- [Passage provided]:
It looks like variance is constant but one can also make the argument that there is some sort of curve. We need a more robust test. The square root of the residuals make a stronger visual argument that there is no constant variance.
## Warning: package 'olsrr' was built under R version 3.6.3
##
## Attaching package: 'olsrr'
## The following object is masked from 'package:datasets':
##
## rivers
##
## Breusch Pagan Test for Heteroskedasticity
## -----------------------------------------
## Ho: the variance is constant
## Ha: the variance is not constant
##
## Data
## --------------------------------
## Response : dist
## Variables: fitted values of dist
##
## Test Summary
## -----------------------------
## DF = 1
## Chi2 = 4.650233
## Prob > Chi2 = 0.03104933
If we select alpha to be .05, then at the 95% level, we do not have constant variance according to this test. We need some sort of transformation on the response variable.

- [Input data]:

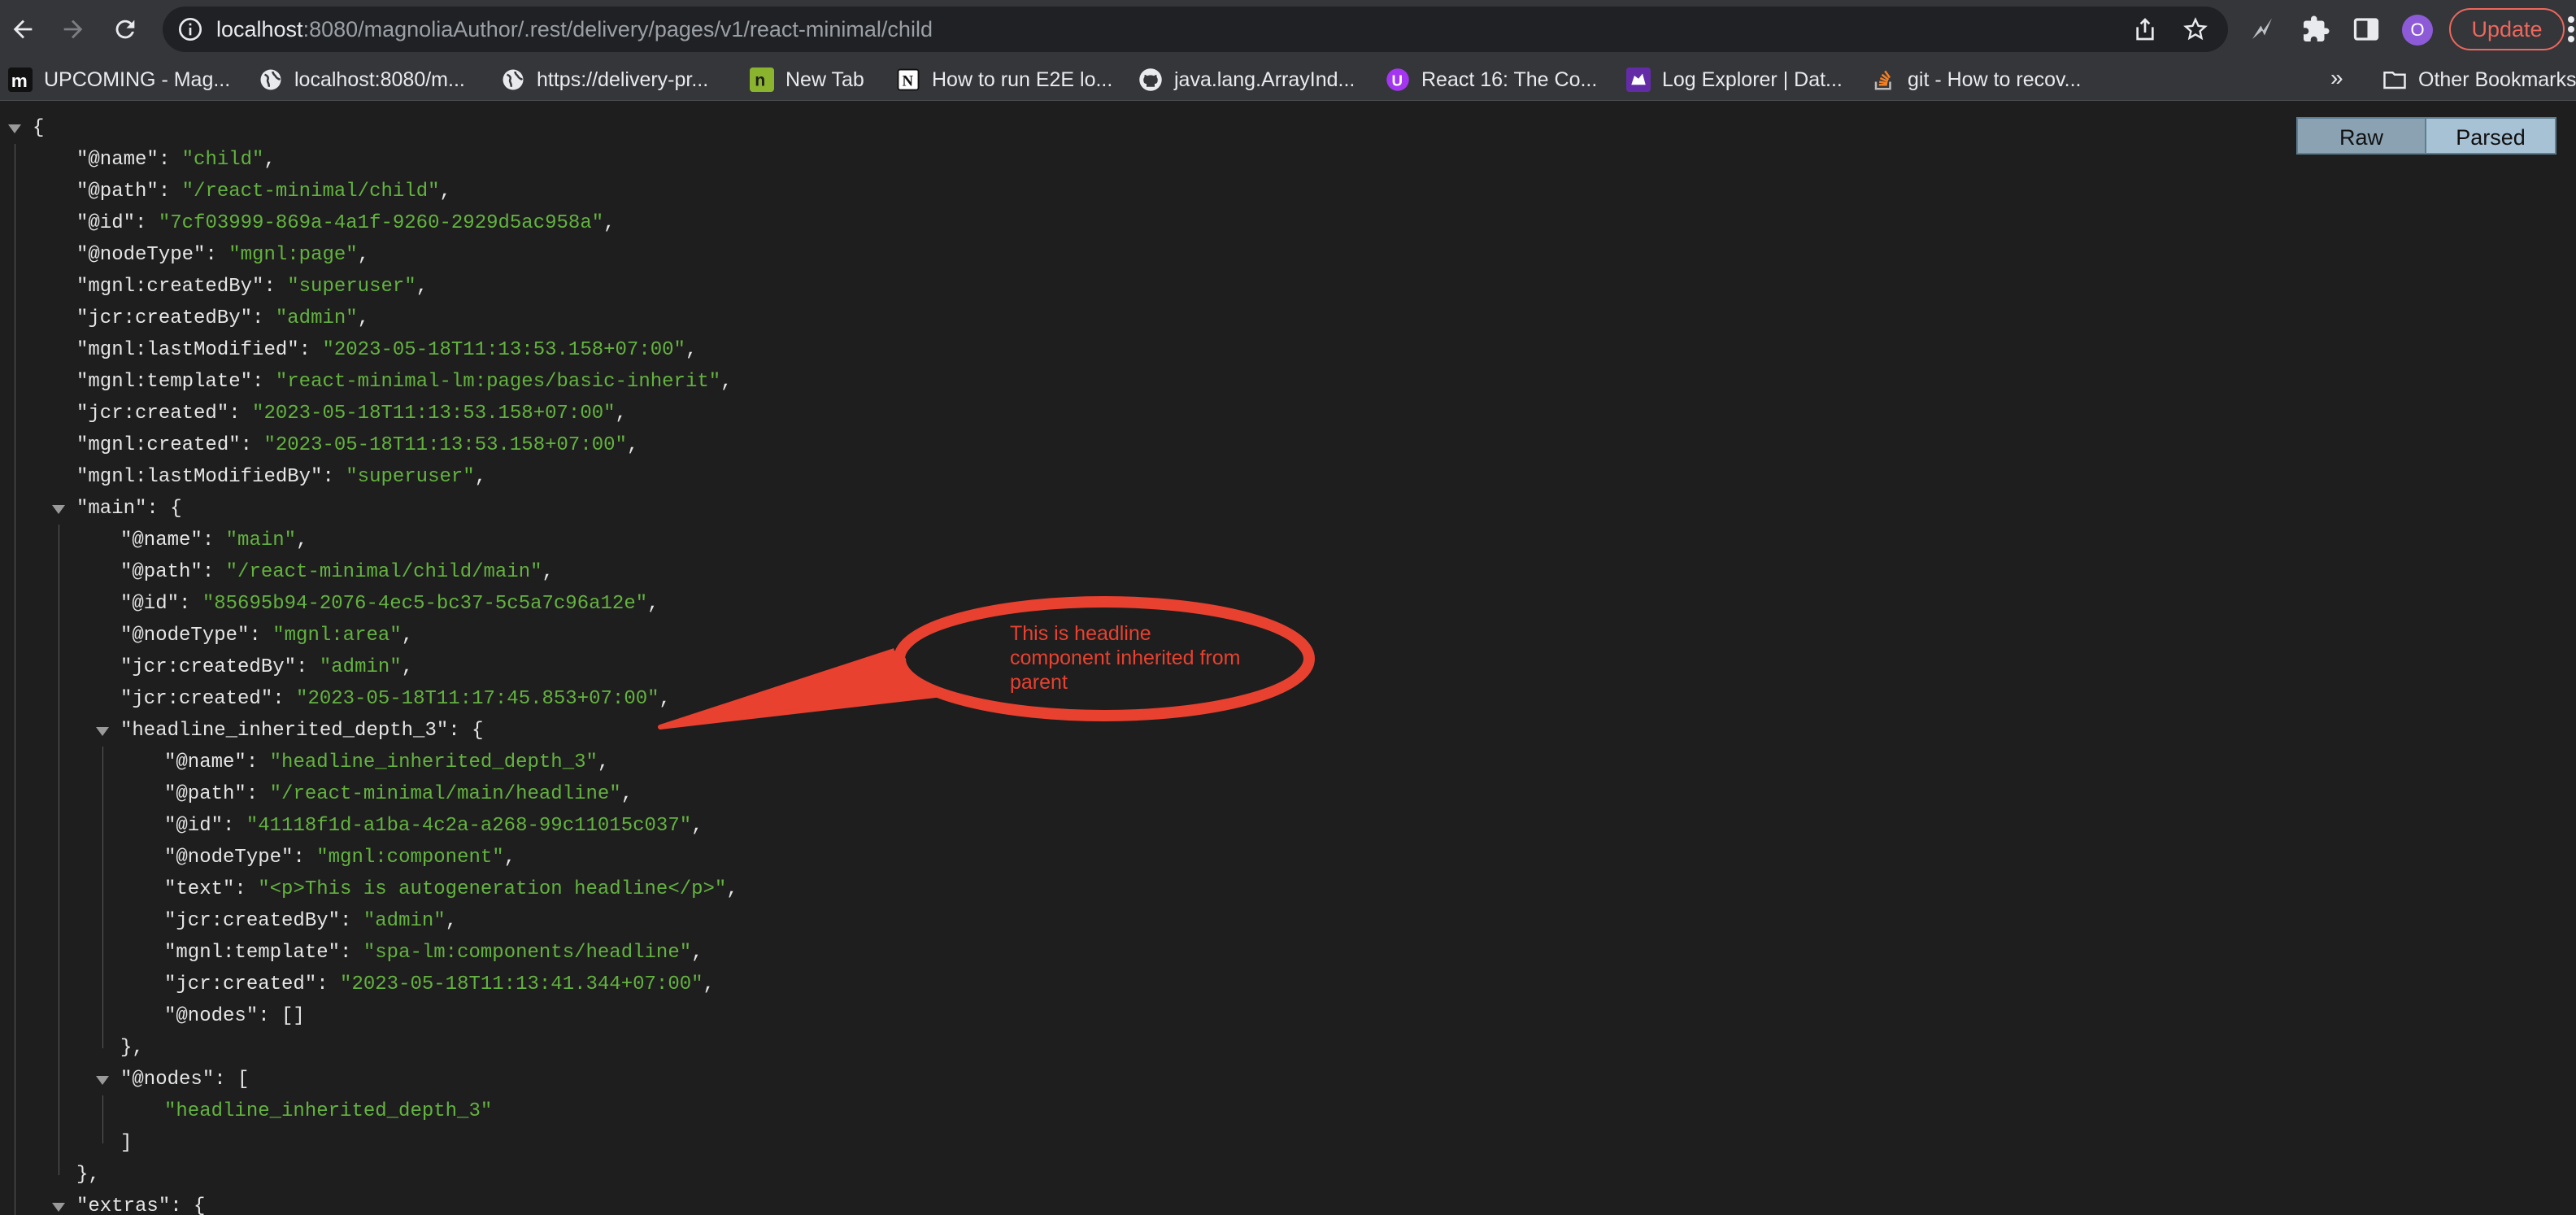 Image resolution: width=2576 pixels, height=1215 pixels. What do you see at coordinates (528, 953) in the screenshot?
I see `json-value: "spa-lm:components/headline"` at bounding box center [528, 953].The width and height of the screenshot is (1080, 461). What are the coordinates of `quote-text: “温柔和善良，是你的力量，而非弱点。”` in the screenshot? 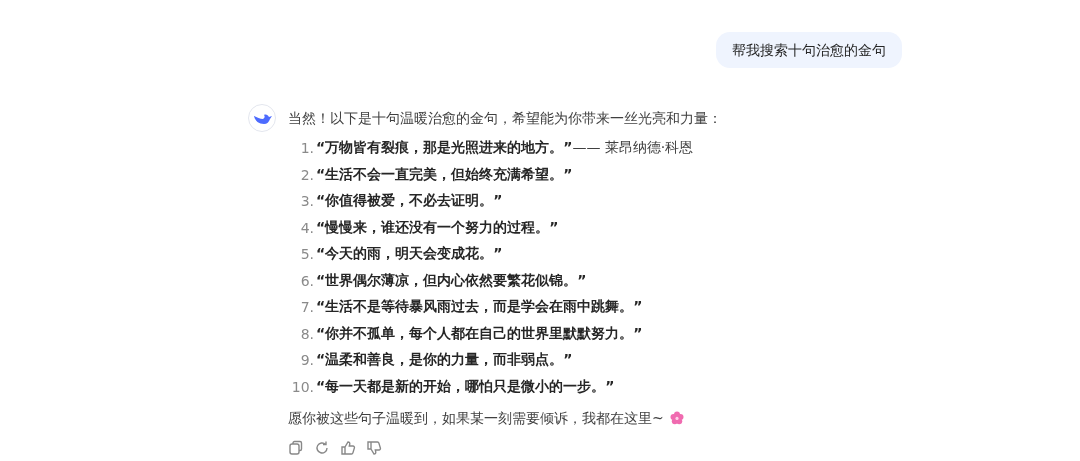 It's located at (444, 360).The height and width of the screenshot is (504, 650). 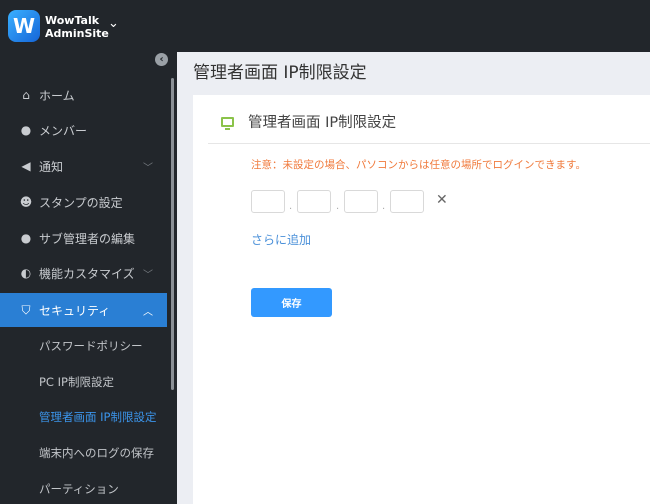 What do you see at coordinates (84, 95) in the screenshot?
I see `sidebar-item-home: ⌂ ホーム` at bounding box center [84, 95]. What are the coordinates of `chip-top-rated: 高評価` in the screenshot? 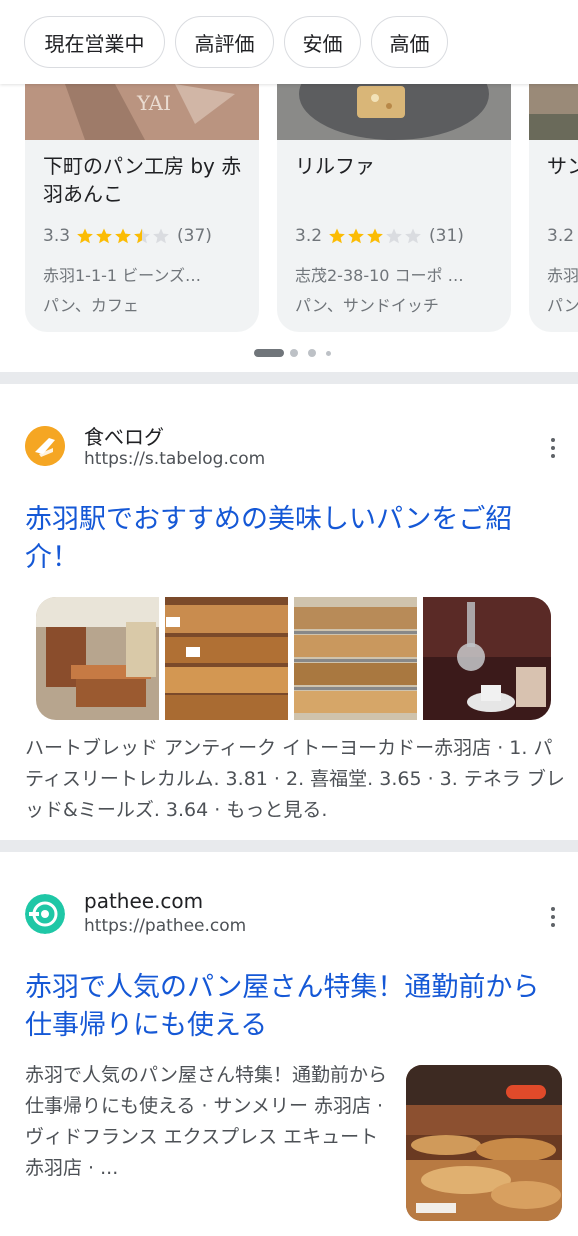 It's located at (224, 42).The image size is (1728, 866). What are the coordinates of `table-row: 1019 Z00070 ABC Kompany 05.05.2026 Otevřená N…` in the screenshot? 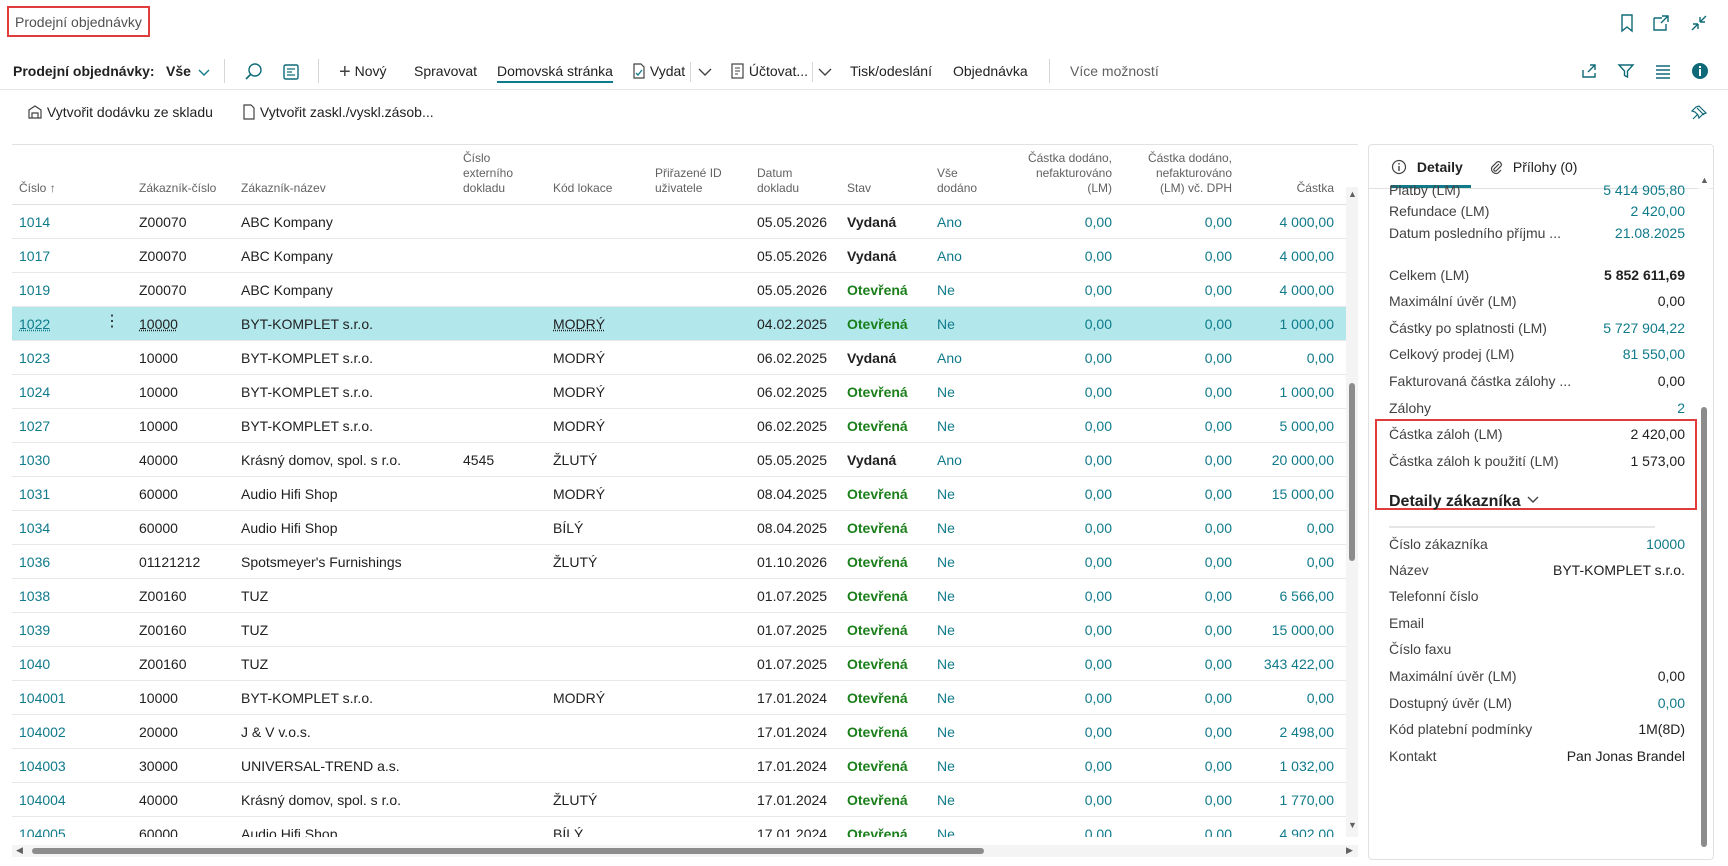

- [Tasks and exercises]:
(a) Set down the part of the passage on the Breusch Pagan test that opens with the words containing "It looks like" and closes with "no constant variance.".
(b) Answer these questions using the passage on the Breusch Pagan test:
(i) Under which R version was the olsrr package built?
(ii) What value does the test report for Prob > Chi2?
(iii) What does the passage say is needed on the response variable?
(c) Write what comes next in the passage on the Breusch Pagan test, starting after its final sentence.

- [Per-task outputs]:
(a)
It looks like variance is constant but one can also make the argument that there is some sort of curve. We need a more robust test. The square root of the residuals make a stronger visual argument that there is no constant variance.

(b)
(i) R version 3.6.3
(ii) 0.03104933
(iii) Some sort of transformation

(c)
How do we even determine what transform to apply? Bring in Box-Cox
## Loading required package: MASS
##
## Attaching package: 'MASS'
## The following object is masked from 'package:olsrr':
##
## cement
We can transform our response variable by raising it to the power lambda. In this case, the Box-Cox produced a lambda of .05. Our newmodel should be distanced raised to the .05 power.
Does it improve our model? Lets see
##
## Call:
## lm(formula = dist^0.05 ~ speed, data = cars)
##
## Residuals:
## Min 1Q Median 3Q Max
## -0.078210 -0.012687 -0.000667 0.015227 0.060624
##
## Coefficients:
## Estimate Std. Error t value Pr(>|t|)
## (Intercept) 1.0851319 0.0112450 96.50 < 2e-16 ***
## speed 0.0070858 0.0006914 10.25 1.12e-13 ***
## ---
## Signif. codes: 0 '***' 0.001 '**' 0.01 '*' 0.05 '.' 0.1 ' ' 1
##
## Residual standard error: 0.02559 on 48 degrees of freedom
## Multiple R-squared: 0.6864, Adjusted R-squared: 0.6798
## F-statistic: 105 on 1 and 48 DF, p-value: 1.124e-13
Adjusted r squared is pretty much the same. How about diagotics plots?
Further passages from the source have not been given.